Your goal – Which of the lines below hold the word "computer"? Pull each of them out.

Dataset entries –
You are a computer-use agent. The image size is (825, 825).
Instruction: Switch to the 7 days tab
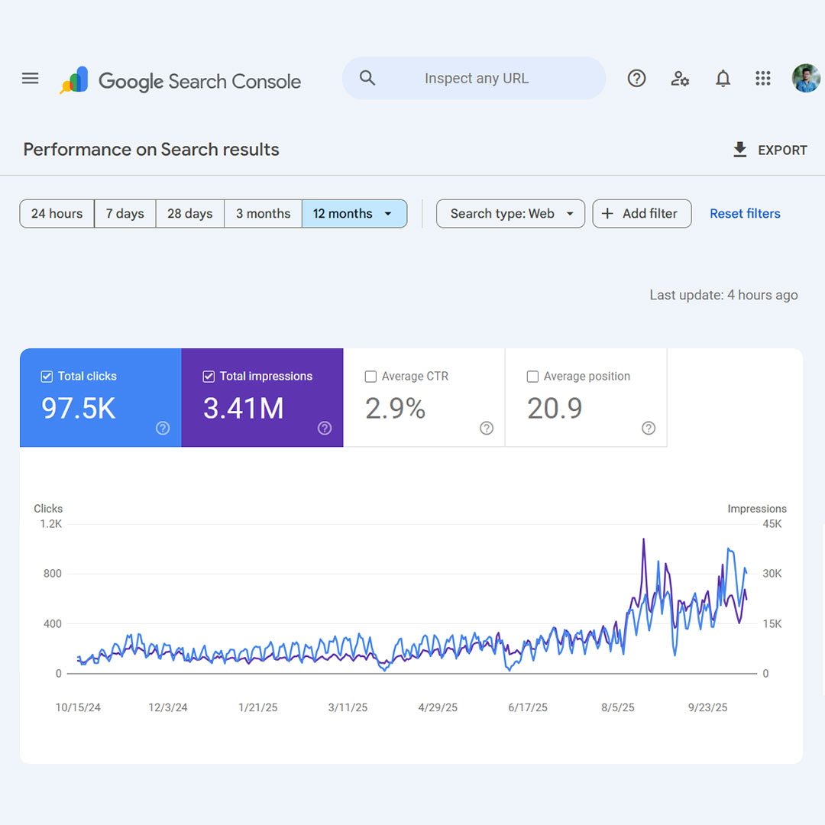point(125,214)
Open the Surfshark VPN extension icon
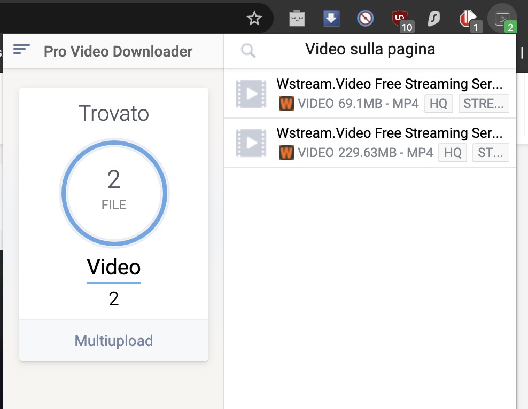Screen dimensions: 528x409 pyautogui.click(x=433, y=19)
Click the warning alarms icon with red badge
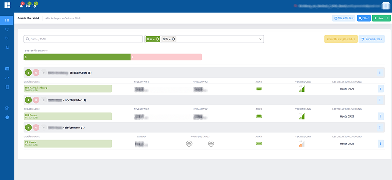The height and width of the screenshot is (180, 392). click(x=21, y=5)
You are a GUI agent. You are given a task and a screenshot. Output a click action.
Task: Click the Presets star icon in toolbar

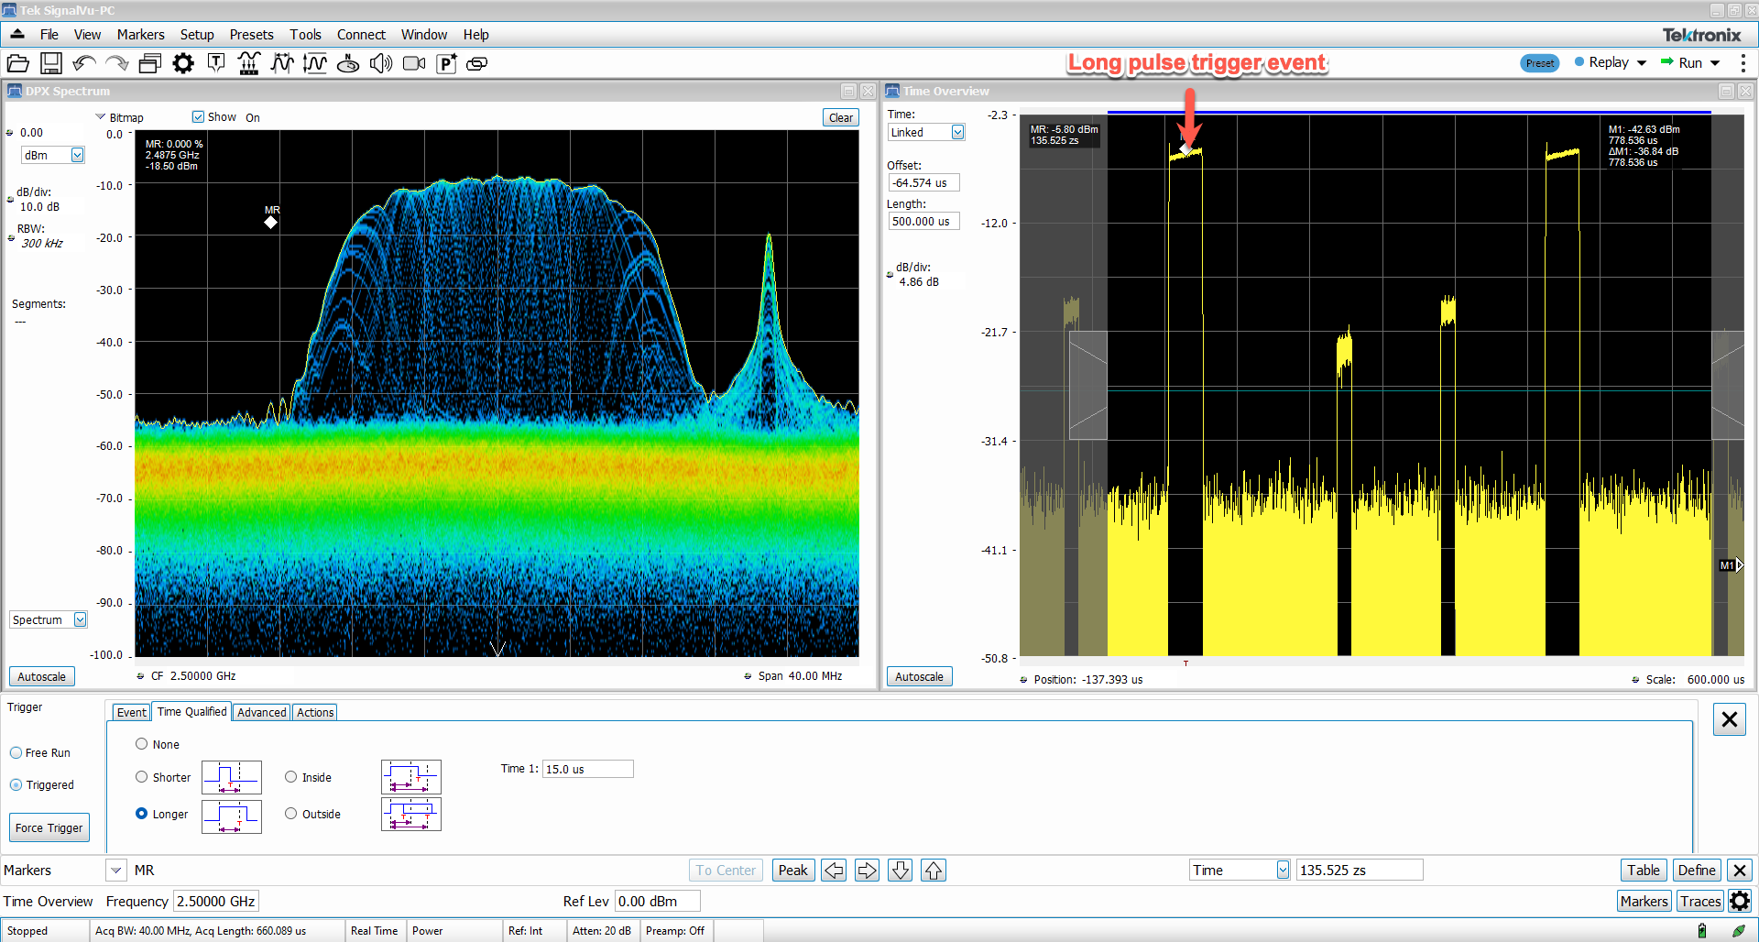[446, 63]
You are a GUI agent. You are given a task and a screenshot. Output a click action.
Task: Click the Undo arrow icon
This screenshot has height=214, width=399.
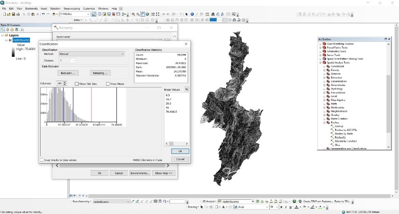point(43,14)
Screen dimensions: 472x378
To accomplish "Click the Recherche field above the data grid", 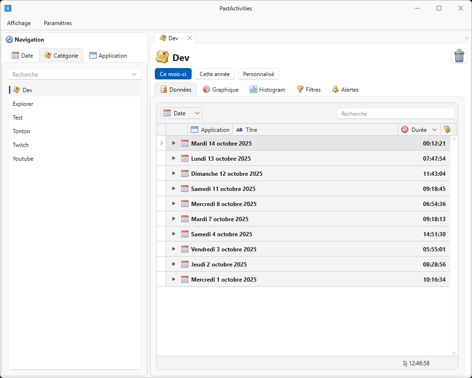I will 395,113.
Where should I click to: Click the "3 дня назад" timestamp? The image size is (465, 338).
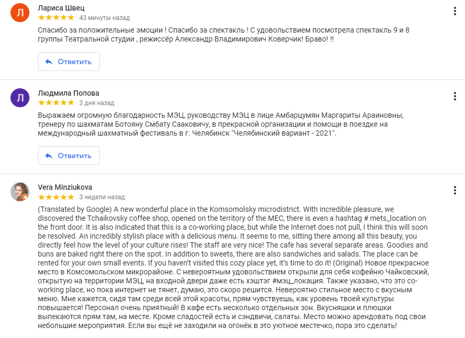coord(97,103)
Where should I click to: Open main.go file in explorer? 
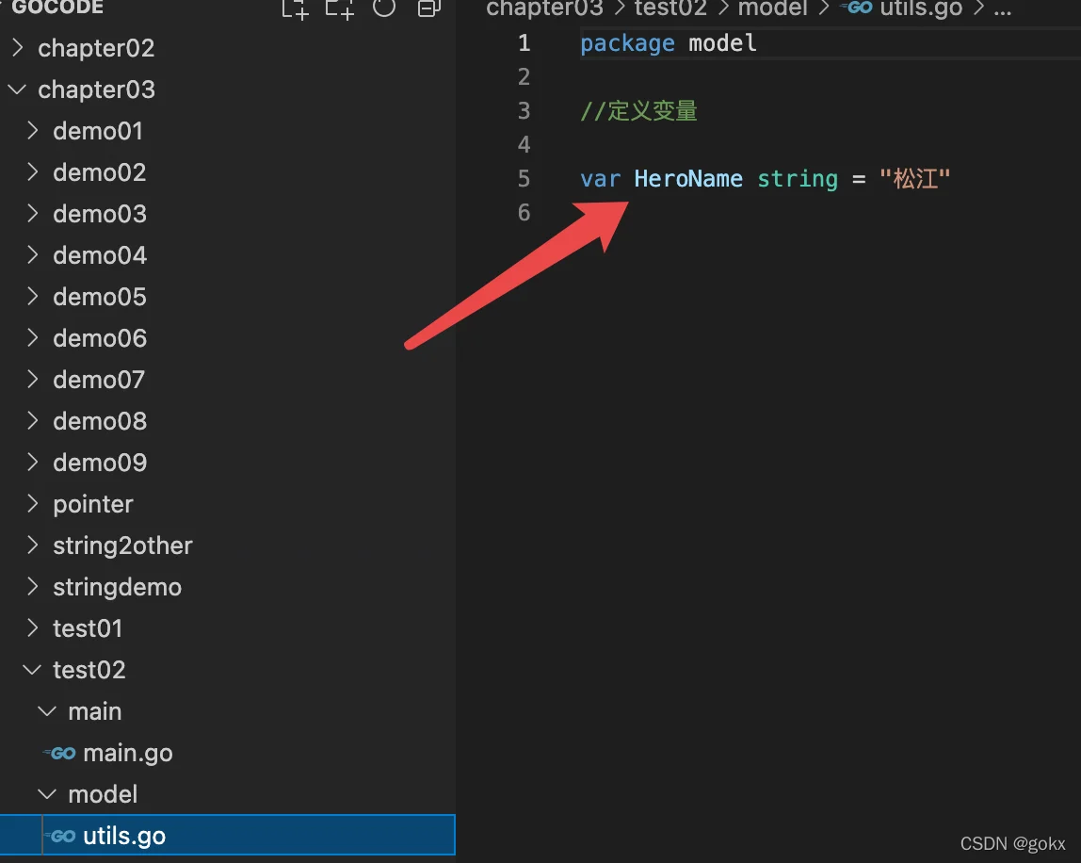127,753
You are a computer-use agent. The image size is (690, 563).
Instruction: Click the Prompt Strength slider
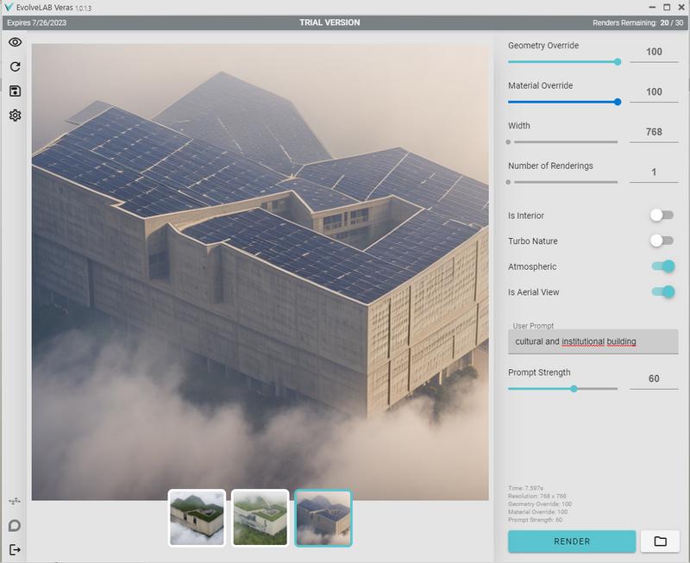click(x=562, y=389)
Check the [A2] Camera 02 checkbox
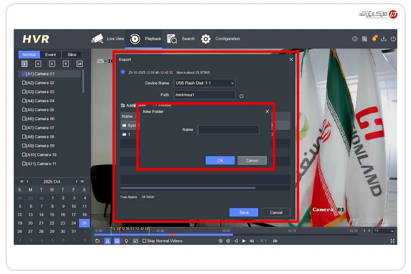This screenshot has height=274, width=411. (x=23, y=82)
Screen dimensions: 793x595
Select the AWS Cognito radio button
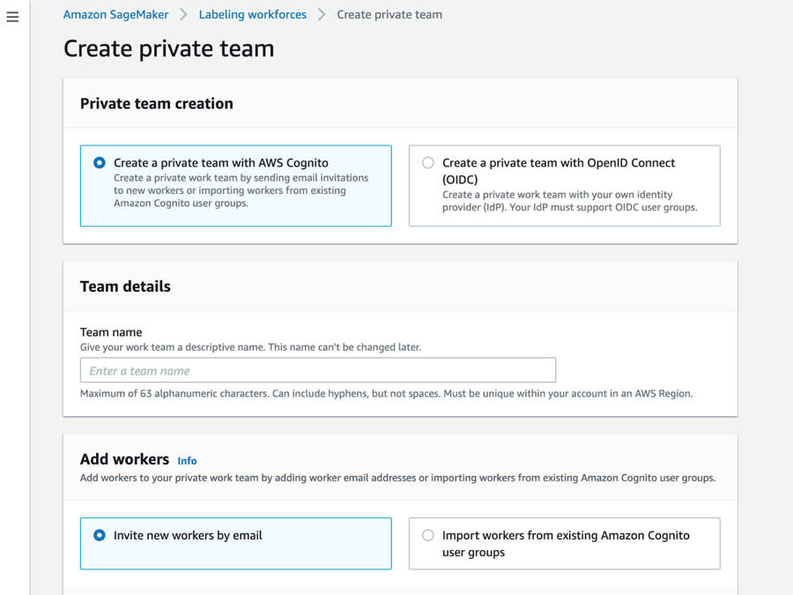pyautogui.click(x=100, y=163)
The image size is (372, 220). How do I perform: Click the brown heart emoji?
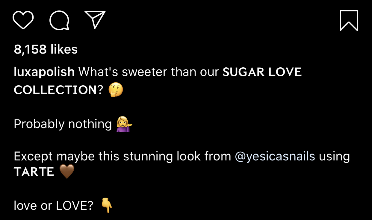(67, 172)
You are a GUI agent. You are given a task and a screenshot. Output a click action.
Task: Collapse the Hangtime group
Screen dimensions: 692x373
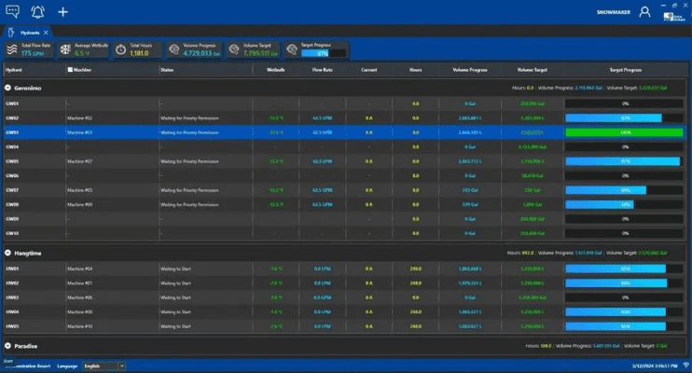[8, 252]
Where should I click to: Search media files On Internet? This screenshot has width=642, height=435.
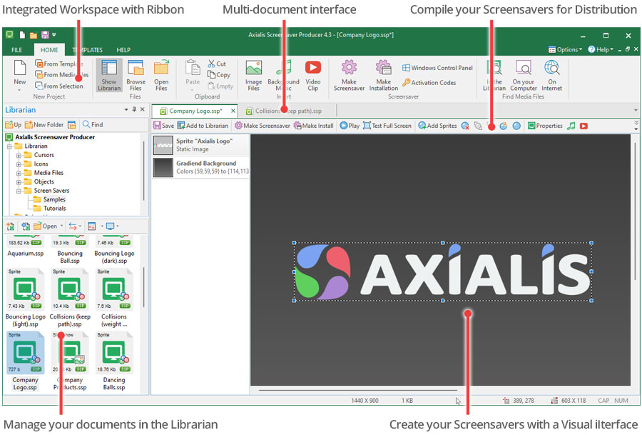(552, 71)
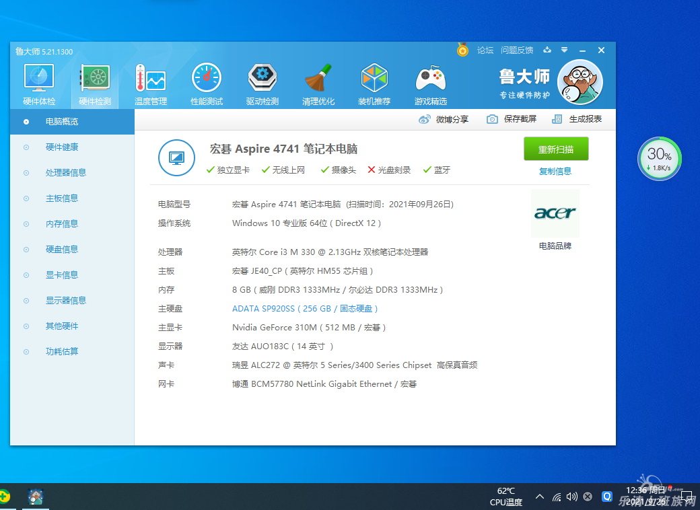700x510 pixels.
Task: Open the ADATA SP920SS disk link
Action: [x=305, y=309]
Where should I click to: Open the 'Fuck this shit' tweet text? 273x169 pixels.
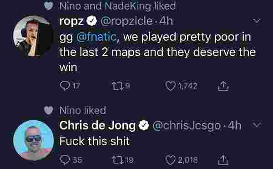coord(95,141)
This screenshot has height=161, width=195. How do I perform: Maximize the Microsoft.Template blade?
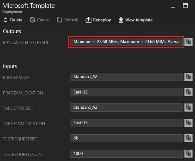(x=185, y=6)
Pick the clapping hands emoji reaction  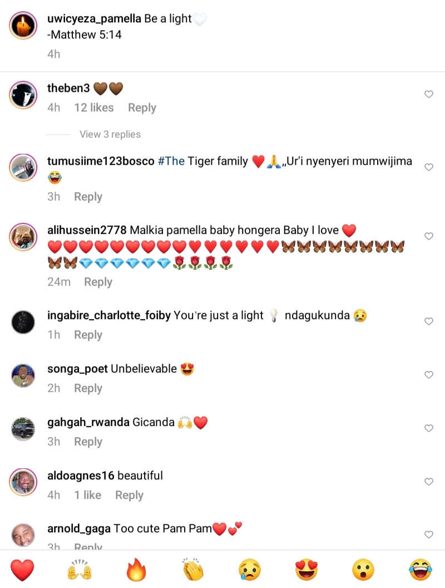click(193, 570)
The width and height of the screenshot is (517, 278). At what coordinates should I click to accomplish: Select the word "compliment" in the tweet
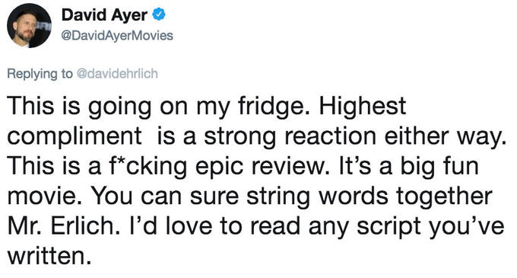[x=75, y=136]
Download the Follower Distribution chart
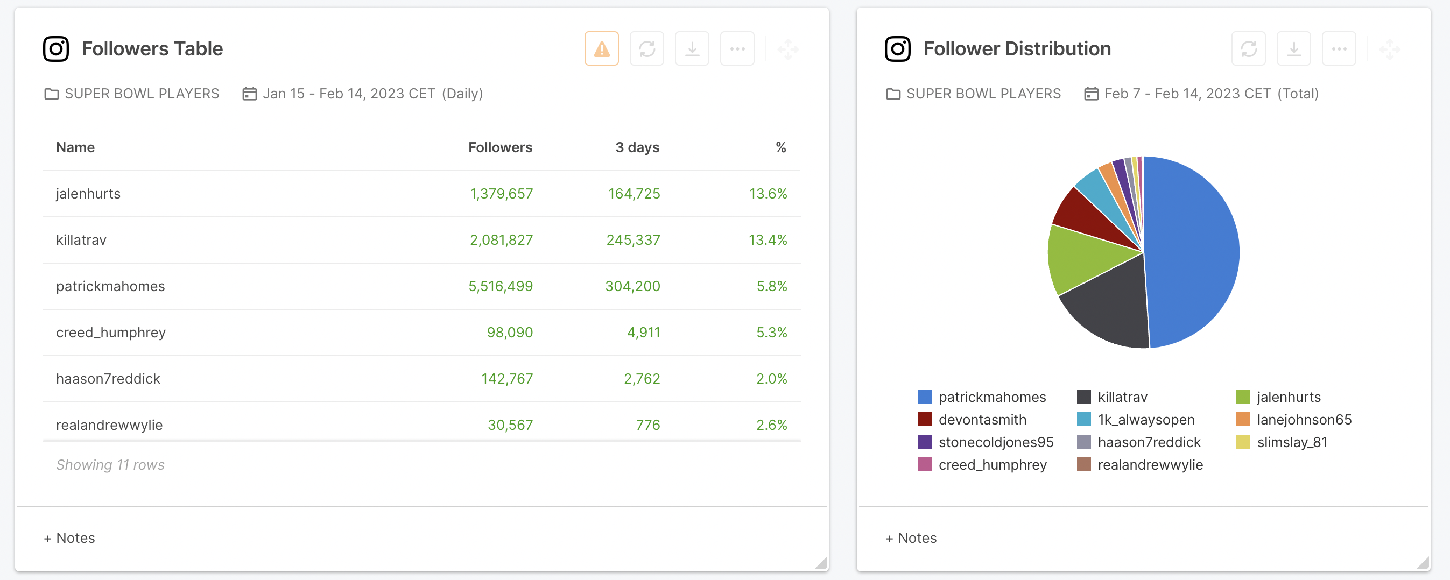Viewport: 1450px width, 580px height. coord(1294,49)
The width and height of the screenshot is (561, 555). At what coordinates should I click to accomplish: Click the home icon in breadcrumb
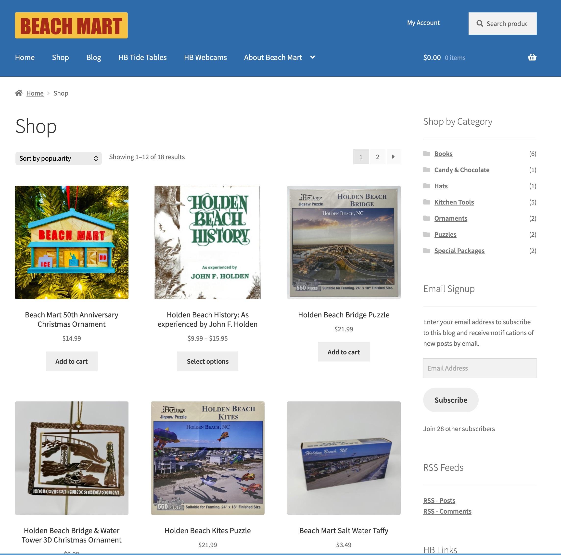tap(19, 93)
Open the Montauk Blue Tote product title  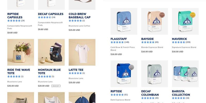49,72
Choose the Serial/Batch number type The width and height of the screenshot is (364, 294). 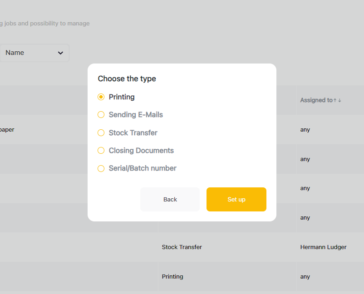coord(101,168)
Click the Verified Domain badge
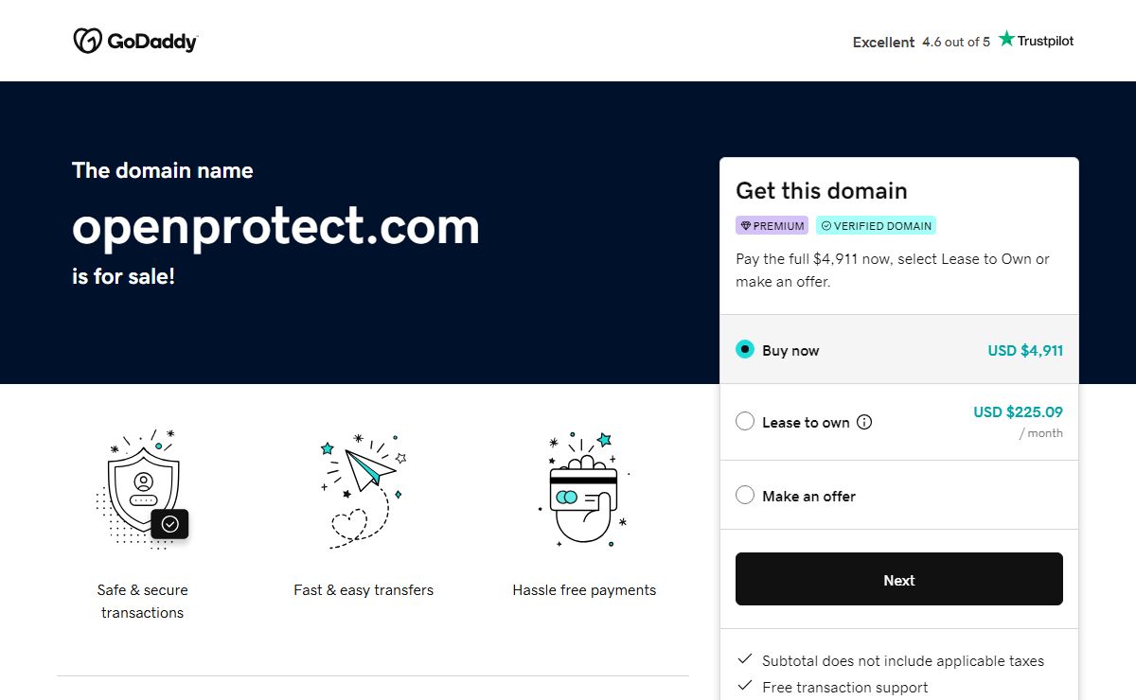Screen dimensions: 1136x700 click(x=876, y=226)
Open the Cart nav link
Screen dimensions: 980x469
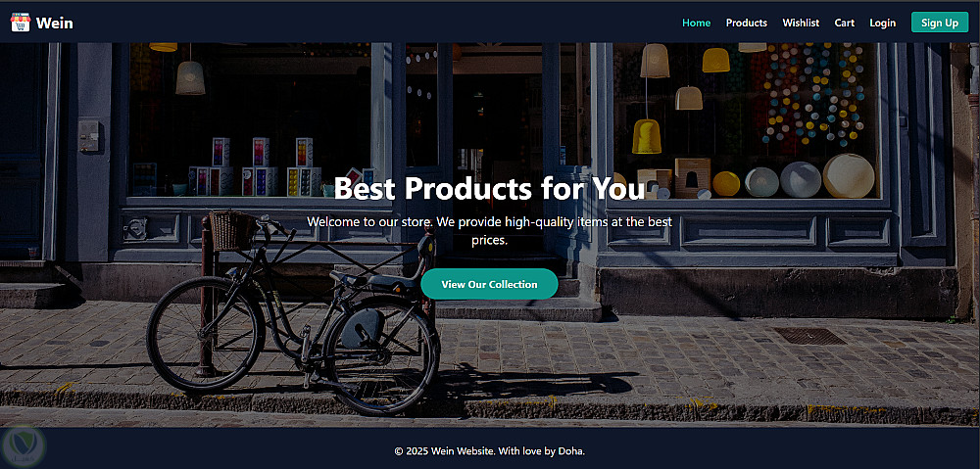click(845, 23)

Exercise response –
You are a computer-use agent. The image size is (825, 825).
You are a computer-use agent. The image size is (690, 563).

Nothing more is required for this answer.